#### REQUIRED ACTION
Everything from the line that holds "[Close] (664, 891)" through the end of the data below should be output exactly, both ends included.

#### DATA FOR THIS EXERCISE
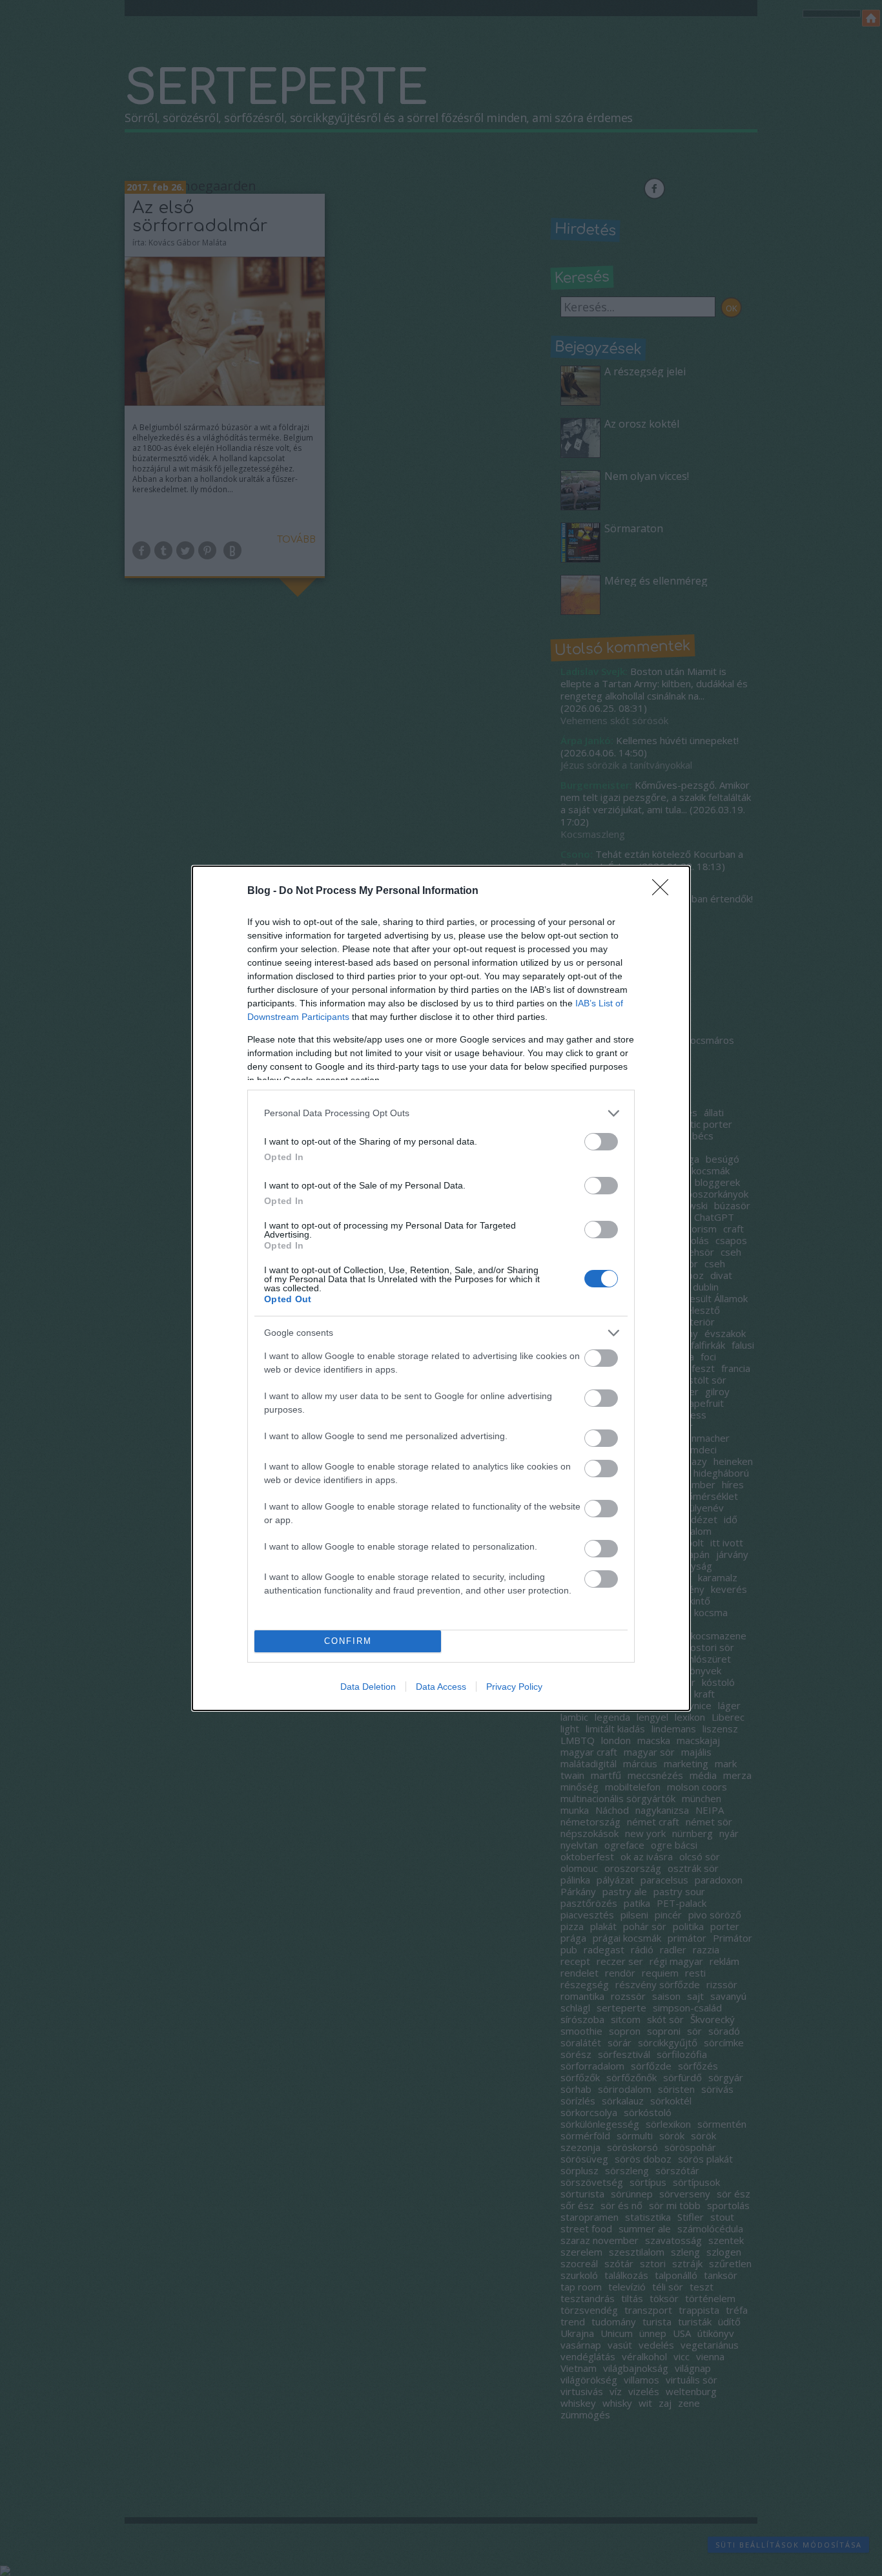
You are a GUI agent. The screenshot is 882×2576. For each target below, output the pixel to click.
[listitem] (441, 1113)
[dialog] (441, 1288)
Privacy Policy (514, 1686)
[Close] (664, 891)
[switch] (601, 1141)
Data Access (441, 1686)
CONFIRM (348, 1641)
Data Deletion (368, 1686)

#### WRITTEN RESPONSE
[Close] (664, 891)
[switch] (601, 1141)
Data Access (441, 1686)
CONFIRM (348, 1641)
Data Deletion (368, 1686)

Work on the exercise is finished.